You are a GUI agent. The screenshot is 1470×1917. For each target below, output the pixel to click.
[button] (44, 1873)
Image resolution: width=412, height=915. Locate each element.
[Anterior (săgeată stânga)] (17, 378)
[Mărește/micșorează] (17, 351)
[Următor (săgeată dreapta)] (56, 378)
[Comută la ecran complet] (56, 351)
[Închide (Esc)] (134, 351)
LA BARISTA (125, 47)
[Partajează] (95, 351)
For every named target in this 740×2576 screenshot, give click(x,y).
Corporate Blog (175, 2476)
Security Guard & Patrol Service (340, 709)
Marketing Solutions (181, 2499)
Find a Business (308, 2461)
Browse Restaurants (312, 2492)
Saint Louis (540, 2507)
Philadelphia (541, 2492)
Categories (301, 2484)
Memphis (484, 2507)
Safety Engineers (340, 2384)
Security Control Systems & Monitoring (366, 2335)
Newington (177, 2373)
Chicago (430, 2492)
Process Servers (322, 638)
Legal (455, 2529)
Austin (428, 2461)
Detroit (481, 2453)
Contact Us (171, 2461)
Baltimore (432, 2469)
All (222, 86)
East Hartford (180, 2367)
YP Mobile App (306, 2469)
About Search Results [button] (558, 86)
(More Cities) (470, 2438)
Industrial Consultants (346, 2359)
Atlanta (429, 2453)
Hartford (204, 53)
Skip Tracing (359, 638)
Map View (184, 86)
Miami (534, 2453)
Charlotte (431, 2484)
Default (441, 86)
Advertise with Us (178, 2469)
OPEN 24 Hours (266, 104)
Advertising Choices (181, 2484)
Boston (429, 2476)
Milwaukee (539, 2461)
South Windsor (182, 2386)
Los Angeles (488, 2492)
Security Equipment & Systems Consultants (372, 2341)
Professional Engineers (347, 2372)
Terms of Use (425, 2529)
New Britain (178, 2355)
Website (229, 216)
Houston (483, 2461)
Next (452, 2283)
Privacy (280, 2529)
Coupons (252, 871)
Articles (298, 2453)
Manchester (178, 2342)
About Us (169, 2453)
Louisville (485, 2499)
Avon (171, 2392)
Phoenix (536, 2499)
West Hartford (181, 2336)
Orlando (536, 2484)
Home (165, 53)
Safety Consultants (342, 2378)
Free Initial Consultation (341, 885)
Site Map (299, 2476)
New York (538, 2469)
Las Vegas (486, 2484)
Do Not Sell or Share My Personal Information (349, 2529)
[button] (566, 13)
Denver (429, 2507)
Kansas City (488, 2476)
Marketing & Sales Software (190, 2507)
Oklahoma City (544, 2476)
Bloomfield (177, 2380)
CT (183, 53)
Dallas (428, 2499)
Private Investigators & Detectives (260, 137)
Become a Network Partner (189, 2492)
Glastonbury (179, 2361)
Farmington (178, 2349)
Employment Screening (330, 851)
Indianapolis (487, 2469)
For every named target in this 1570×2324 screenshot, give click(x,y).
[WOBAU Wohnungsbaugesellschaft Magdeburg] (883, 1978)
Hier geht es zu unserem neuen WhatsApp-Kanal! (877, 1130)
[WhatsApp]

····················

Aim of the task:
Could you return the lines in the entries above that contain "Hartford"?

Response to this exercise:
East Hartford (180, 2367)
Hartford (204, 53)
West Hartford (181, 2336)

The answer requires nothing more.